----- Selected text

State v. Balliet

Decision Date07 December 1901
Docket Number12,635
Citation66 P. 1005,63 Kan. 707
PartiesTHE STATE OF KANSAS v. STEPHEN A. BALLIET
CourtKansas Supreme Court

Decided July, 1901.

Appeal from Ottawa district court; R. F. THOMPSON, judge.

Judgment affirmed.

SYLLABUS

SYLLABUS BY THE COURT.

1. CRIMINAL LAW--Obtaining Property by False Pretenses. On the trial of a person charged with obtaining property by means of false pretenses, it is not error, where the same is pertinent to the evidence, for the trial court to give the following instruction: "In order to find that the defendant obtained the goods and merchandise charged in the information, it is not necessary that you should find that he furnished the consideration for the transfer or that the title to such goods and chattels passed to or vested in him. It is sufficient if he obtained the possession or control of such goods and merchandise, or that such goods and merchandise were delivered to another at his request or in accordance with his wishes."

2. CRIMINAL LAW--Elements of the Offense. In such case the law does not make it an element of the offense that the property shall be obtained for the use and benefit of the person making the false pretenses, or that he shall intend to obtain it for himself.

A. A Godard, attorney-general, and F. D. Boyce, county attorney, for The State.

Rees & Mulligan, and C. S. Crawford, for appellant.

OPINION

ELLIS, J.:

The appellant was convicted in the court below of obtaining goods by means of false pretenses, and appealed. It is charged in the information that the defendant, with the felonious intent to defraud John Truex and Thomas Truex of a stock of goods, made the following false representation to them:

"That a certain piece of land (describing it) was rich, level, fertile land, lying on the first bottom of the Arkansas river; that said land was improved by a good house, a splendid well of water; that forty acres were under cultivation, and that all of said land was enclosed by a good fence; that said land was very productive and was fine land on which to grow alfalfa; that there were thousands of acres of alfalfa raised in the vicinity of said land and that said land was of the value of more than $ 2500. . . . Whereas, in truth and in fact, the said land was not rich, level, or productive; was not bottom land; was unimproved; contained no house, well, or fence; said land was not good land upon which to grow alfalfa; was not in the vicinity where alfalfa was raised or could be grown, and was not of the value of $ 2500 but was valueless, all of which he, the said Stephen A. Balliet, then and there well knew."

Except as hereinafter stated the information is formal. The following errors are assigned: (1) The failure of the district court to quash the information, on motion; (2) the refusal to give a certain instruction asked by the defendant; (3) the giving of certain erroneous instructions; (4) the denial of the motions of defendant for a new trial and in arrest of judgment. The motion to quash the information was on the ground that the same did not state facts sufficient to constitute a public offense, and when said motion was heard the court asked the defendant's attorneys to point out any defects. The record recites that they failed so to do, but responded that the motion was on statutory grounds and that they did not wish to argue it. Thereupon the court denied it.

----------
----- Excerpted records

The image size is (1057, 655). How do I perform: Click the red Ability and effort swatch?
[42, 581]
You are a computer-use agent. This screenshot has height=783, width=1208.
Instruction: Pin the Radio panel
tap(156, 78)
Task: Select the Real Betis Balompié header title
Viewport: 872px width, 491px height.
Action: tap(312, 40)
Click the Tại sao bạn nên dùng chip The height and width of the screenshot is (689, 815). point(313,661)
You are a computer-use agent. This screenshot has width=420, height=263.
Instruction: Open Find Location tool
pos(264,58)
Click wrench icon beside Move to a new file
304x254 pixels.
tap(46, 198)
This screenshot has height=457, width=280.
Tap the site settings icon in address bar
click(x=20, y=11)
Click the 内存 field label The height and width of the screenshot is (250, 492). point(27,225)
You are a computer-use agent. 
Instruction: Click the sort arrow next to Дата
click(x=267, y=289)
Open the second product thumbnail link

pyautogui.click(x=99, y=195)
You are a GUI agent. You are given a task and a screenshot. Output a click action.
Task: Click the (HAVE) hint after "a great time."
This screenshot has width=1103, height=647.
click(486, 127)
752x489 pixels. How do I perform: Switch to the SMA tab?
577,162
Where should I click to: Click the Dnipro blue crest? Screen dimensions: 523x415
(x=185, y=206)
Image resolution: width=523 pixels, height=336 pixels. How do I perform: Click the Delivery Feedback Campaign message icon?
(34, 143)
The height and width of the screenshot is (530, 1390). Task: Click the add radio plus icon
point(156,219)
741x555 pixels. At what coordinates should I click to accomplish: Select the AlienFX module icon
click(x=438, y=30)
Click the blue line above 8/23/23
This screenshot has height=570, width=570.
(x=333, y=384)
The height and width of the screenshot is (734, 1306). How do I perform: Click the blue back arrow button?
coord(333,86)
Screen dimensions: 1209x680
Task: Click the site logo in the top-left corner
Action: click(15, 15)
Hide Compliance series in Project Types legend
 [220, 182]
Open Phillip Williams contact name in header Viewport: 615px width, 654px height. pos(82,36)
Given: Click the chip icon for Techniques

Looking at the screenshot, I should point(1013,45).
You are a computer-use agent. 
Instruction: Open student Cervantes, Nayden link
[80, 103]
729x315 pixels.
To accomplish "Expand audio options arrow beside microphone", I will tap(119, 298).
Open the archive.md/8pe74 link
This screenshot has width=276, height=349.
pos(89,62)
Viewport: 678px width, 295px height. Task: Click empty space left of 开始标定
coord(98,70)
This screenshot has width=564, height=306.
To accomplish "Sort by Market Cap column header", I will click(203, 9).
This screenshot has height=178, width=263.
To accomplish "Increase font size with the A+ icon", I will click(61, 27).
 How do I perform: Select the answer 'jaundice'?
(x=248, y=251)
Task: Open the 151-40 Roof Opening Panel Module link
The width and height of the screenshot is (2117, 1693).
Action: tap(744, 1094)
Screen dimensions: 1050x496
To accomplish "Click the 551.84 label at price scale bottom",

----------

### [Short problem 1]
According to the State v. Balliet opinion, whom was the defendant charged with intending to defraud of a stock of goods?
### [Short problem 2]
Sum up the State v. Balliet opinion in two sentences.
### [Short problem 3]
Carry on the State v. Balliet opinion from where it stops.

### [Written response 1]
John Truex and Thomas Truex.

### [Written response 2]
Stephen A. Balliet appealed his conviction in Ottawa district court for obtaining goods by false pretenses, after being charged with falsely describing a piece of land to John and Thomas Truex as rich, improved, and worth more than $2500 when it was actually unimproved and valueless. The Kansas Supreme Court affirmed the judgment, holding that the offense does not require the property to pass to the defendant or be obtained for his own benefit.

### [Written response 3]
In this court counsel for appellant, for the first time, allege that there is no direct allegation of the ownership of the property obtained by the defendant. After describing the land as to which it is alleged the false pretenses were made, the information charges that said lands, "he, the said Stephen A. Balliet, then and there wished and offered to exchange with the said John Truex and Thomas Truex for their certain stock of merchandise." Another averment is that said John Truex and Thomas Truex "were induced by said false pretenses and representations, so made as aforesaid, to deliver and exchange for said land their said stock of merchandise." In an early case in Maine this form of indictment was used, though no question seems to have been raised in regard to its sufficiency. (The State v. Mills, 17 Me. 211.) McClain, in his work on Criminal Law, adopts the form used in the case just cited, and we have not been referred to any authority holding that the allegations were not sufficient. (1 McClain, Crim. Law, § 711.) Except as an illustration of the ingenuity of counsel in discovering and presenting subtile technicalities the objection is without merit.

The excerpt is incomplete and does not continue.